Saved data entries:
┄┄┄┄┄┄┄┄┄┄

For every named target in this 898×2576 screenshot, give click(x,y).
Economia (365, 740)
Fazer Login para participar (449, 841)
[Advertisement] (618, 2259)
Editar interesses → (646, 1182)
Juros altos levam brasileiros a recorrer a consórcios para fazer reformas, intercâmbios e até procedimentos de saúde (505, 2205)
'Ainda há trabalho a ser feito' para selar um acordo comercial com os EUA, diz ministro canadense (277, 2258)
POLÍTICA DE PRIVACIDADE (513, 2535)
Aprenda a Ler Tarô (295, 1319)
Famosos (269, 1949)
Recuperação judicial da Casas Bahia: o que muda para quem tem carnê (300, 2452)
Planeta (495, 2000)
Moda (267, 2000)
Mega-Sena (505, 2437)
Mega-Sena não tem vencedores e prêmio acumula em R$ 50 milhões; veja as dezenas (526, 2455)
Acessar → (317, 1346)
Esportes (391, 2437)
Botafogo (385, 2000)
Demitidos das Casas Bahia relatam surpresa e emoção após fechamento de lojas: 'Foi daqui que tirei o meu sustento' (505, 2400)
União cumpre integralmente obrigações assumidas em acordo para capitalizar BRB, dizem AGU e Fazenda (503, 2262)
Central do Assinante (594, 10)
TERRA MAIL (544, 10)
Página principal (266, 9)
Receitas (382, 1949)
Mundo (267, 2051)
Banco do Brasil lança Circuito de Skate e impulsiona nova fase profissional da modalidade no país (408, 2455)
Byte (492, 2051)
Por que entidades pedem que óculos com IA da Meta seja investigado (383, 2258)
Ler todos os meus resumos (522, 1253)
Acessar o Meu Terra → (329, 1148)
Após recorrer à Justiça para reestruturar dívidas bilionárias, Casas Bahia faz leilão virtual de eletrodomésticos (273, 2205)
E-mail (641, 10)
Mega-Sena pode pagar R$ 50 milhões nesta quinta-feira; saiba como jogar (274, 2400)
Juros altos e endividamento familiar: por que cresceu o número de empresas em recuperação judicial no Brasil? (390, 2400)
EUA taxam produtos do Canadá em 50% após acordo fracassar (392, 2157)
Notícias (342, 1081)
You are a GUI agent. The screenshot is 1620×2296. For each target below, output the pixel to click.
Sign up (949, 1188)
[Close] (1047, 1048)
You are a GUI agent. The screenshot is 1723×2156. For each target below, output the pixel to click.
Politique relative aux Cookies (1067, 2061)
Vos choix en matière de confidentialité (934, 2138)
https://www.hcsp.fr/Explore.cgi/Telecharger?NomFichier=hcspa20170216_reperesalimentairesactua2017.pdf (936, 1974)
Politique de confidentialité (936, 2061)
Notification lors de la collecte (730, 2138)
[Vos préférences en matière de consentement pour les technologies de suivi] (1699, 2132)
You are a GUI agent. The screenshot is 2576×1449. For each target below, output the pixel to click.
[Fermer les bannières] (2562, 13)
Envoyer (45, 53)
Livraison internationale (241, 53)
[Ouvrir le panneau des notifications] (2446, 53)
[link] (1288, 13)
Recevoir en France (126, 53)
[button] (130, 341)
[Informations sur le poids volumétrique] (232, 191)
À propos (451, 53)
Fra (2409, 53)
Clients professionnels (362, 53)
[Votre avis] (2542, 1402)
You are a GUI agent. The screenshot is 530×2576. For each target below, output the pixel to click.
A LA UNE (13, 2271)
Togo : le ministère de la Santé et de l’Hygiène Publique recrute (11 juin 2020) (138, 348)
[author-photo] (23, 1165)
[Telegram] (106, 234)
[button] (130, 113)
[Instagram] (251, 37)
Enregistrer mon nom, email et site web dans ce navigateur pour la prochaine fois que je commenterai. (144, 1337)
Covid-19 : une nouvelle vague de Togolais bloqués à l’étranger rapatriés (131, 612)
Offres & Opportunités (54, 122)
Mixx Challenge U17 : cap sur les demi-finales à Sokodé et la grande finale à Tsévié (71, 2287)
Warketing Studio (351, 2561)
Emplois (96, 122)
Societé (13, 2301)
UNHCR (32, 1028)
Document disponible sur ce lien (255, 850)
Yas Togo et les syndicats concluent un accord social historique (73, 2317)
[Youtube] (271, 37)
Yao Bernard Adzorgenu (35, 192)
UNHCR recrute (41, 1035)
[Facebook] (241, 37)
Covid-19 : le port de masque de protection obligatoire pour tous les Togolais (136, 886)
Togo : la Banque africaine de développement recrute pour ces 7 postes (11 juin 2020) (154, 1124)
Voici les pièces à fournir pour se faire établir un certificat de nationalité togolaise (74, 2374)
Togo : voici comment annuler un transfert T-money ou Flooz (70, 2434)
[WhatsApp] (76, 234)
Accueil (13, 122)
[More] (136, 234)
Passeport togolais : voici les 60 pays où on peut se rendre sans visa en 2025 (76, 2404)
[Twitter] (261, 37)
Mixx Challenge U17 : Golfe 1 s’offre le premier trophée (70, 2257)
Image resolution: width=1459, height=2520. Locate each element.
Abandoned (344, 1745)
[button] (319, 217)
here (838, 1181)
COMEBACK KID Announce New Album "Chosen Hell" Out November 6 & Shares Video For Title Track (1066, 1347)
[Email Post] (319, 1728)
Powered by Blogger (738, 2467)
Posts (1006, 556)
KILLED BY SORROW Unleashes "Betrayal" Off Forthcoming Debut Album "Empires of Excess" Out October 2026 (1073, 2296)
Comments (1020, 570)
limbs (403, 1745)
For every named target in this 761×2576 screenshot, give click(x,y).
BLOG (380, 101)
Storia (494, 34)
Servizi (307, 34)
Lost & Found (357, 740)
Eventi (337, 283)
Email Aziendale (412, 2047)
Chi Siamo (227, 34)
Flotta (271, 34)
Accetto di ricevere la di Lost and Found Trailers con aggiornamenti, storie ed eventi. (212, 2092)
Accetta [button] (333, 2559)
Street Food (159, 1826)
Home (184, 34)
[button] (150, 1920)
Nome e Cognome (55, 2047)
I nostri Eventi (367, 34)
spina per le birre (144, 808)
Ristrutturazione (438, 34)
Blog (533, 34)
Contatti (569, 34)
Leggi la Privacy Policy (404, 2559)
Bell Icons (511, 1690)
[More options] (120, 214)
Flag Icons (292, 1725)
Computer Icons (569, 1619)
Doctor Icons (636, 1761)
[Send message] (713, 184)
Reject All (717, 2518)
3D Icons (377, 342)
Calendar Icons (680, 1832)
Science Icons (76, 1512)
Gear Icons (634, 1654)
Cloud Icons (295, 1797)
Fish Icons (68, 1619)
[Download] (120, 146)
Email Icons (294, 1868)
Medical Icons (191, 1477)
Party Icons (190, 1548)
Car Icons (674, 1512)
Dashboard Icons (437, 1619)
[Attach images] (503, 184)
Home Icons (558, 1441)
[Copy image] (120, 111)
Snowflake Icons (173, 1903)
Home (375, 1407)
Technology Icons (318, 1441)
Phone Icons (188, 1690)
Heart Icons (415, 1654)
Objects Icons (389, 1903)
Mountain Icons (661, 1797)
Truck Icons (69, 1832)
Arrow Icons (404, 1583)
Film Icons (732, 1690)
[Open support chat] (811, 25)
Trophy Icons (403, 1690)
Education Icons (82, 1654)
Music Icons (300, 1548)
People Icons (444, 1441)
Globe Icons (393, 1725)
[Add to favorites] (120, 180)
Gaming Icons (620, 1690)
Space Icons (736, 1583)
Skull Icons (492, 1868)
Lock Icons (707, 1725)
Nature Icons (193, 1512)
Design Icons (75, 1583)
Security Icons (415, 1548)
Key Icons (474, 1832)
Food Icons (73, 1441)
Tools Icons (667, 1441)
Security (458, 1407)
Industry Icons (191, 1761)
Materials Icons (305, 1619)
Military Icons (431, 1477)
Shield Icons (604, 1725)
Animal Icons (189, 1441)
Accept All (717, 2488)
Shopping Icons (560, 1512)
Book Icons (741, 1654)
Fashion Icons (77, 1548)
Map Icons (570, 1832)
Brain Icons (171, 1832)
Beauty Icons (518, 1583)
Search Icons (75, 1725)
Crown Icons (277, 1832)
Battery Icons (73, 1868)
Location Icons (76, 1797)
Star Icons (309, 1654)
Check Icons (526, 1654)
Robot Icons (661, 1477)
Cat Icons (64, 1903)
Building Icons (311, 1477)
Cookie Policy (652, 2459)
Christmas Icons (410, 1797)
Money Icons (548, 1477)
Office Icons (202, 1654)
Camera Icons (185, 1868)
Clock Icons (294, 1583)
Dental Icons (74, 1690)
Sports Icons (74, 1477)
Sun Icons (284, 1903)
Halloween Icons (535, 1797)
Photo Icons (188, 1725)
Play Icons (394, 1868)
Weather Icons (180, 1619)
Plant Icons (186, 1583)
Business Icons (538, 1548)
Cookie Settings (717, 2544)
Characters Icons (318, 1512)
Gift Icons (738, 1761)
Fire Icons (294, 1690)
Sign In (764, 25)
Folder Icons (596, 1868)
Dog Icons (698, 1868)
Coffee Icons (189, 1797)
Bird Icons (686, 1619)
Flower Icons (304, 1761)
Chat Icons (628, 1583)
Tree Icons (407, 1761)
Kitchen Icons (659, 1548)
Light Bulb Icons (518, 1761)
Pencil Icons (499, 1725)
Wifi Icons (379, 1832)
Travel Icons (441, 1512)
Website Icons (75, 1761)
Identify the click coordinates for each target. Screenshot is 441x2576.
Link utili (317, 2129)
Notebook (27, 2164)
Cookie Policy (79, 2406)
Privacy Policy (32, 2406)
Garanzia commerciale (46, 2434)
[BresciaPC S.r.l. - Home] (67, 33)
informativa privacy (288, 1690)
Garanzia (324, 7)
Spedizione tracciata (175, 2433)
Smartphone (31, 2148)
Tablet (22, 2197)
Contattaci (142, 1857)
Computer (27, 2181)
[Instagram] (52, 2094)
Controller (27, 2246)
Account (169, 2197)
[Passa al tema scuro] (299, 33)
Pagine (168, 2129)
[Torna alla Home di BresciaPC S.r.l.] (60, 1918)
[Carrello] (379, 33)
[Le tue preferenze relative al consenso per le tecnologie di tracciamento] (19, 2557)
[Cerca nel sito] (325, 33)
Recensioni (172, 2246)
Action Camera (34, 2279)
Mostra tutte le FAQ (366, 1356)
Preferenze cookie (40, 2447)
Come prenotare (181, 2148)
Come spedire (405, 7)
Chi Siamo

┄┄┄┄┄┄┄┄┄┄

(What to do)
From the entries above, give again exactly the lines running from the line with "Yas Togo et" to the line with "[Twitter] (261, 37)"; include both of those lines.

(Exercise result)
Yas Togo et les syndicats concluent un accord social historique (73, 2317)
[Youtube] (271, 37)
Yao Bernard Adzorgenu (35, 192)
UNHCR recrute (41, 1035)
[Facebook] (241, 37)
Covid-19 : le port de masque de protection obligatoire pour tous les Togolais (136, 886)
Togo : la Banque africaine de développement recrute pour ces 7 postes (11 juin 2020) (154, 1124)
Voici les pièces à fournir pour se faire établir un certificat de nationalité togolaise (74, 2374)
Togo : voici comment annuler un transfert T-money ou Flooz (70, 2434)
[WhatsApp] (76, 234)
Accueil (13, 122)
[More] (136, 234)
Passeport togolais : voici les 60 pays où on peut se rendre sans visa en 2025 (76, 2404)
[Twitter] (261, 37)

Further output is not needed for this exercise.